* **TASK**: Write back every line, unchanged, from the one containing "768x480 pixels. Task: Open" down to the one containing "click(x=54, y=328)", including both of those lines.

* **GIVEN RECORDS**:
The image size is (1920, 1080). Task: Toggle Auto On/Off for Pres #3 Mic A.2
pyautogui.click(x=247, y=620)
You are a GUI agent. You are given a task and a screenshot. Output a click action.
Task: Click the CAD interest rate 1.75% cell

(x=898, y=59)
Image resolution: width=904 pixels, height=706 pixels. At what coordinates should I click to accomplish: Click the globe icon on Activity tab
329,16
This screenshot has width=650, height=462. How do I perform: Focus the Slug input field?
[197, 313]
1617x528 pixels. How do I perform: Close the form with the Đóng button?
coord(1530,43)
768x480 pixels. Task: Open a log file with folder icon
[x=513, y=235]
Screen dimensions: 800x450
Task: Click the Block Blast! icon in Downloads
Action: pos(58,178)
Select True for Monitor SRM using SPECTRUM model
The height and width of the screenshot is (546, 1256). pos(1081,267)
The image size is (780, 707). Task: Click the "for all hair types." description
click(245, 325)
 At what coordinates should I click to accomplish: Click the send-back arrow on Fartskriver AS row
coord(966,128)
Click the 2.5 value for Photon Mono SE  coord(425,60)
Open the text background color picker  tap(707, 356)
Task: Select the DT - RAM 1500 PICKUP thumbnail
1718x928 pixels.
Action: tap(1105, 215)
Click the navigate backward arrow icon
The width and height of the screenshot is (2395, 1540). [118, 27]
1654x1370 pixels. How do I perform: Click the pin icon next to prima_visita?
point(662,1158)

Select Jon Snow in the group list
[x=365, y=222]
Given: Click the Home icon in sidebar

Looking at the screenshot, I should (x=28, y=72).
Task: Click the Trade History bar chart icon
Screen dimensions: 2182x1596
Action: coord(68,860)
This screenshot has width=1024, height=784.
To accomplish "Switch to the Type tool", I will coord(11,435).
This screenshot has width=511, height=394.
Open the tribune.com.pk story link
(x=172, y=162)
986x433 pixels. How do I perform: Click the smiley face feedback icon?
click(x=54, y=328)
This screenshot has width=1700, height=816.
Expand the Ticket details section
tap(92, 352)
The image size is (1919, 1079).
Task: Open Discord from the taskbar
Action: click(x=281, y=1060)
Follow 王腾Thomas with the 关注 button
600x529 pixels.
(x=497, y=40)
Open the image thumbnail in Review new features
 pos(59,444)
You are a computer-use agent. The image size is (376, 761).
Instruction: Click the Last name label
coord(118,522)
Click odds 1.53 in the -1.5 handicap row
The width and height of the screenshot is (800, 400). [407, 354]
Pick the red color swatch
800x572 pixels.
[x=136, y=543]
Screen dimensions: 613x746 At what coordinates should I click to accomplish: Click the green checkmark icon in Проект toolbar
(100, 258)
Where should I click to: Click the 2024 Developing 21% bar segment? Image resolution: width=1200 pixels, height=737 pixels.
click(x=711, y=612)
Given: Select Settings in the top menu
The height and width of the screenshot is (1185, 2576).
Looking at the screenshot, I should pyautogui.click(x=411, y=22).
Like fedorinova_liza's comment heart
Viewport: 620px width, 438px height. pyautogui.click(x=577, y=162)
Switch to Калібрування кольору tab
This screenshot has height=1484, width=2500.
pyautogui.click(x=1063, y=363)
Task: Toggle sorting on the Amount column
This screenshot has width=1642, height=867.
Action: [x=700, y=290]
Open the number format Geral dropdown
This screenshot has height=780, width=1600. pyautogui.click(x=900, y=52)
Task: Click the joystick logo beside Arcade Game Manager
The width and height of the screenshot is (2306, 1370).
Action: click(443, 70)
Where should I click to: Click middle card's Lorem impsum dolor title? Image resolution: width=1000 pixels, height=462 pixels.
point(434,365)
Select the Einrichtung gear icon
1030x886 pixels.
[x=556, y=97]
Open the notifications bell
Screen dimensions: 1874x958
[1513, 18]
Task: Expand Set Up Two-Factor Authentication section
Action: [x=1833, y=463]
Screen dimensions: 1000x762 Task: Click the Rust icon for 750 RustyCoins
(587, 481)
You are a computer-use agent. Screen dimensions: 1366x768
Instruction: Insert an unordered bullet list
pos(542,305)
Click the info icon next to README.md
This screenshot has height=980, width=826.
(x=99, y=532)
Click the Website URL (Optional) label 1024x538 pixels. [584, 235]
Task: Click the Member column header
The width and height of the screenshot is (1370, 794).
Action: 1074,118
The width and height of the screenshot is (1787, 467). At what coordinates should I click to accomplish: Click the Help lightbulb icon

* **CORRECT ANSWER**:
768x480 pixels. Task: Open a log file with folder icon
[x=513, y=235]
Screen dimensions: 800x450
Task: Click the Block Blast! icon in Downloads
Action: pos(58,178)
Select True for Monitor SRM using SPECTRUM model
The height and width of the screenshot is (546, 1256). pos(1081,267)
The image size is (780, 707). Task: Click the "for all hair types." description
click(245, 325)
 At what coordinates should I click to accomplish: Click the send-back arrow on Fartskriver AS row
coord(966,128)
Click the 2.5 value for Photon Mono SE  coord(425,60)
Open the text background color picker  tap(707, 356)
Task: Select the DT - RAM 1500 PICKUP thumbnail
1718x928 pixels.
Action: tap(1105, 215)
Click the navigate backward arrow icon
The width and height of the screenshot is (2395, 1540). [118, 27]
1654x1370 pixels. How do I perform: Click the pin icon next to prima_visita?
point(662,1158)

Select Jon Snow in the group list
[x=365, y=222]
Given: Click the Home icon in sidebar

Looking at the screenshot, I should (x=28, y=72).
Task: Click the Trade History bar chart icon
Screen dimensions: 2182x1596
Action: coord(68,860)
This screenshot has width=1024, height=784.
To accomplish "Switch to the Type tool", I will coord(11,435).
This screenshot has width=511, height=394.
Open the tribune.com.pk story link
(x=172, y=162)
986x433 pixels. How do I perform: Click the smiley face feedback icon?
click(x=54, y=328)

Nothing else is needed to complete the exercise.